Pohle’s article, which predates the society’s 15th General Assembly and Hitler’s emotional veto by more than a year, is a particularly interesting source because he also shares his actual motivations for the suggested changes. His emphatic objective is to see “the term ‘Maus’ disappear, responsible as it is for laypersons’ wont to lump the animals together with actual mice.” In the estimation of these laypersons, mice are something “ugly and destructive that must be fought, or ideally exterminated.” Shrews and bats, harmless as they are to humans, are thus subject to the same brutal fate. Pohle hopes for a “shift in perspective” to occur, once the endangered animals are no longer referred to as mice. What to do, then? Pohle would prefer the term Spitz for Spitzmaus, but it’s already been assigned to a dog breed. Rüssler could also work, only it already applies to some other insectivore. That leaves Spitzer, a name that emphasizes the pointy head as a distinguishing characteristic and is still available. Pohle wants a name for bats without “Maus” but happily with a nod to the animals’ flying ability. Most names of this kind are already employed for birds, and “Flatterer” or “flutterer” could only logically be used for a certain population of bats, namely, those bad at flying. “Flieger” or “flyer,” another hot candidate, is also in use by various other animal groups. But why, Pohle asks the reader, would one even need to say “Fledermaus,” when “Fleder” actually makes perfect sense?

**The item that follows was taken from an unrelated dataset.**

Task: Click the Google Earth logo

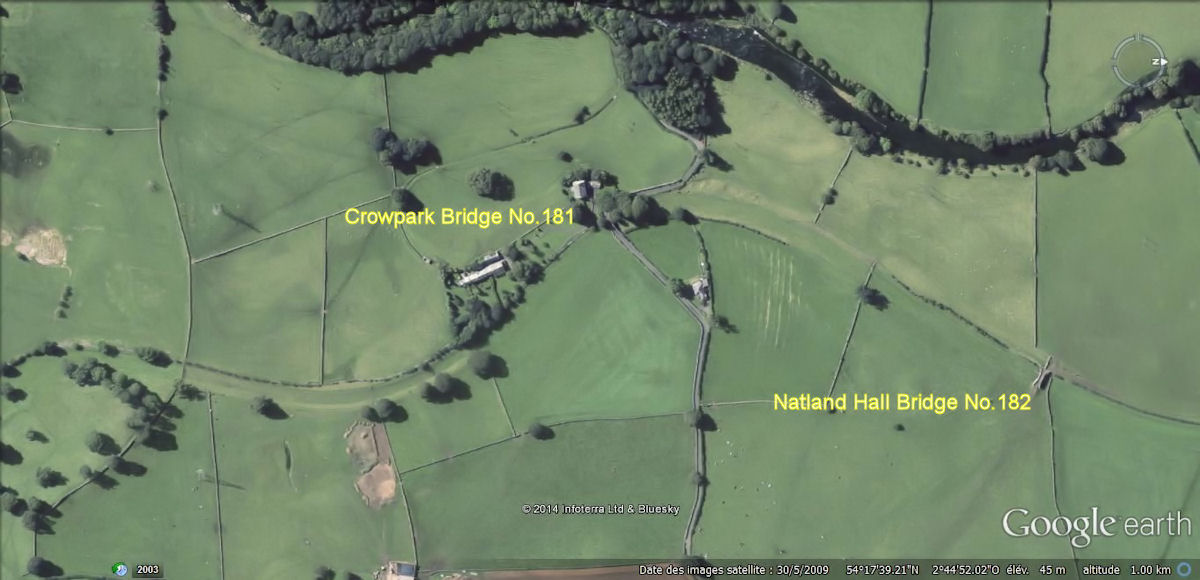Action: pos(1097,525)
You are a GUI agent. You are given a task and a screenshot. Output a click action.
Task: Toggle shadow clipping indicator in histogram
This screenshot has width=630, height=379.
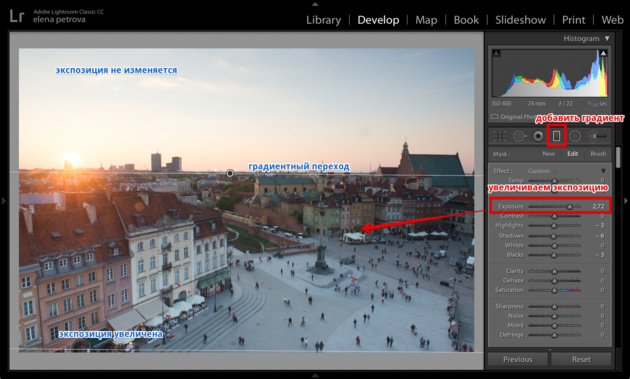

Pohle’s dedication to promoting the protection of bats and shrews through a bold name change reached its temporary culmination a year later, when—at the 15th General Assembly of the German Society for Mammalogy in Berlin—a resolution was passed on a universal and binding adoption of the Spitzer- and Fleder-based names Pohle had suggested. The results are known: Hitler was not amused.

At this juncture, it should not go unmentioned that a few years after the described events, in 1956, Pohle—together with a number of notable German mammal researchers—published a fundamental and summary proposal for “The German Names of Mammals.” Any talk of “Spitzer” or “Fleder” had long since vanished. As from time immemorial, all shrew species were named Spitzmaus, all bat species, Fledermaus.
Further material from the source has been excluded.